Stored data entries:
* * * * * * *
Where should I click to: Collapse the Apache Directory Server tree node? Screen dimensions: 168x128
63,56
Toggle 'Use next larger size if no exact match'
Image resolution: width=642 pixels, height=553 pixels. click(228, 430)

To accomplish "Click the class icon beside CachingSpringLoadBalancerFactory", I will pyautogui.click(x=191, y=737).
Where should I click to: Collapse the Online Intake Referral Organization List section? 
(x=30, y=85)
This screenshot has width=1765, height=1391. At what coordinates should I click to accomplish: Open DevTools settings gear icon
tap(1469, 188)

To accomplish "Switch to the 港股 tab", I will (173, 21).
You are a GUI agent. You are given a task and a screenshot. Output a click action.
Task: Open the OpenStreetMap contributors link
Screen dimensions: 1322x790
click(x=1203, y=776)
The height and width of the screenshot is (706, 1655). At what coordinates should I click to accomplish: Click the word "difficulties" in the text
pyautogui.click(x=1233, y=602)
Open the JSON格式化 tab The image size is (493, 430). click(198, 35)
* * * * * * *
WRITTEN TASK. Please write out all of the stored data entries above word for word, without changing anything.

COMPLETE RESPONSE.
Where should I click to: Collapse the Apache Directory Server tree node? Screen dimensions: 168x128
63,56
Toggle 'Use next larger size if no exact match'
Image resolution: width=642 pixels, height=553 pixels. click(228, 430)

To accomplish "Click the class icon beside CachingSpringLoadBalancerFactory", I will pyautogui.click(x=191, y=737).
Where should I click to: Collapse the Online Intake Referral Organization List section? 
(x=30, y=85)
This screenshot has width=1765, height=1391. At what coordinates should I click to accomplish: Open DevTools settings gear icon
tap(1469, 188)

To accomplish "Switch to the 港股 tab", I will (173, 21).
You are a GUI agent. You are given a task and a screenshot. Output a click action.
Task: Open the OpenStreetMap contributors link
Screen dimensions: 1322x790
click(x=1203, y=776)
The height and width of the screenshot is (706, 1655). At what coordinates should I click to accomplish: Click the word "difficulties" in the text
pyautogui.click(x=1233, y=602)
Open the JSON格式化 tab The image size is (493, 430). click(198, 35)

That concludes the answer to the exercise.